PROVIDED RECORDS:
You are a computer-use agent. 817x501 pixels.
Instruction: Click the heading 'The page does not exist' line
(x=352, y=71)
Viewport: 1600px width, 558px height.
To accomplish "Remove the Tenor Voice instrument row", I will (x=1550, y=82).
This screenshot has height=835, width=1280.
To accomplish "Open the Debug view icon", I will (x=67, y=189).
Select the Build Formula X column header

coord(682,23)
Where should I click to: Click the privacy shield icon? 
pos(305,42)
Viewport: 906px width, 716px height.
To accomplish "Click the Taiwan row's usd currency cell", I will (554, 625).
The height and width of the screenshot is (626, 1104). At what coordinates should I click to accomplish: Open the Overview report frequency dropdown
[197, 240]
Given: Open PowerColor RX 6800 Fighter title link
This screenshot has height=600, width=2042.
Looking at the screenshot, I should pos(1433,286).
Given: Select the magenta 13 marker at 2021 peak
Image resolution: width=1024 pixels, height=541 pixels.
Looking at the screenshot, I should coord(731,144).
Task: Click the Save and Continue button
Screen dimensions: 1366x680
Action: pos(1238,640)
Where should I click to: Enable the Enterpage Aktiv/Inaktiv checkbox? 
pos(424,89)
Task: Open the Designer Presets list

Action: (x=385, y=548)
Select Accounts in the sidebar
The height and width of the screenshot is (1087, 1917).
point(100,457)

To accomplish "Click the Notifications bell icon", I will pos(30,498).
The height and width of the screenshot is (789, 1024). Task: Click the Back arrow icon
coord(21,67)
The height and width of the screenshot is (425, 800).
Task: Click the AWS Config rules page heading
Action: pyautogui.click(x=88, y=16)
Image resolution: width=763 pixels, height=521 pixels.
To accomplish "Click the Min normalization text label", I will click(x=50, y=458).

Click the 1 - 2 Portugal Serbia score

AIM OF THE TASK:
Everything in the listing needs to be duplicated exactly, line for line.

SOLUTION FOR THIS TASK:
You are a computer-use agent. 817x501 pixels.
Instruction: Click the heading 'The page does not exist' line
(x=352, y=71)
Viewport: 1600px width, 558px height.
To accomplish "Remove the Tenor Voice instrument row", I will (x=1550, y=82).
This screenshot has height=835, width=1280.
To accomplish "Open the Debug view icon", I will (x=67, y=189).
Select the Build Formula X column header

coord(682,23)
Where should I click to: Click the privacy shield icon? 
pos(305,42)
Viewport: 906px width, 716px height.
To accomplish "Click the Taiwan row's usd currency cell", I will (554, 625).
The height and width of the screenshot is (626, 1104). At what coordinates should I click to accomplish: Open the Overview report frequency dropdown
[197, 240]
Given: Open PowerColor RX 6800 Fighter title link
This screenshot has height=600, width=2042.
Looking at the screenshot, I should pos(1433,286).
Given: Select the magenta 13 marker at 2021 peak
Image resolution: width=1024 pixels, height=541 pixels.
Looking at the screenshot, I should coord(731,144).
Task: Click the Save and Continue button
Screen dimensions: 1366x680
Action: pos(1238,640)
Where should I click to: Enable the Enterpage Aktiv/Inaktiv checkbox? 
pos(424,89)
Task: Open the Designer Presets list

Action: (x=385, y=548)
Select Accounts in the sidebar
The height and width of the screenshot is (1087, 1917).
point(100,457)

To accomplish "Click the Notifications bell icon", I will pos(30,498).
The height and width of the screenshot is (789, 1024). Task: Click the Back arrow icon
coord(21,67)
The height and width of the screenshot is (425, 800).
Task: Click the AWS Config rules page heading
Action: pyautogui.click(x=88, y=16)
Image resolution: width=763 pixels, height=521 pixels.
To accomplish "Click the Min normalization text label", I will click(x=50, y=458).

Click the 1 - 2 Portugal Serbia score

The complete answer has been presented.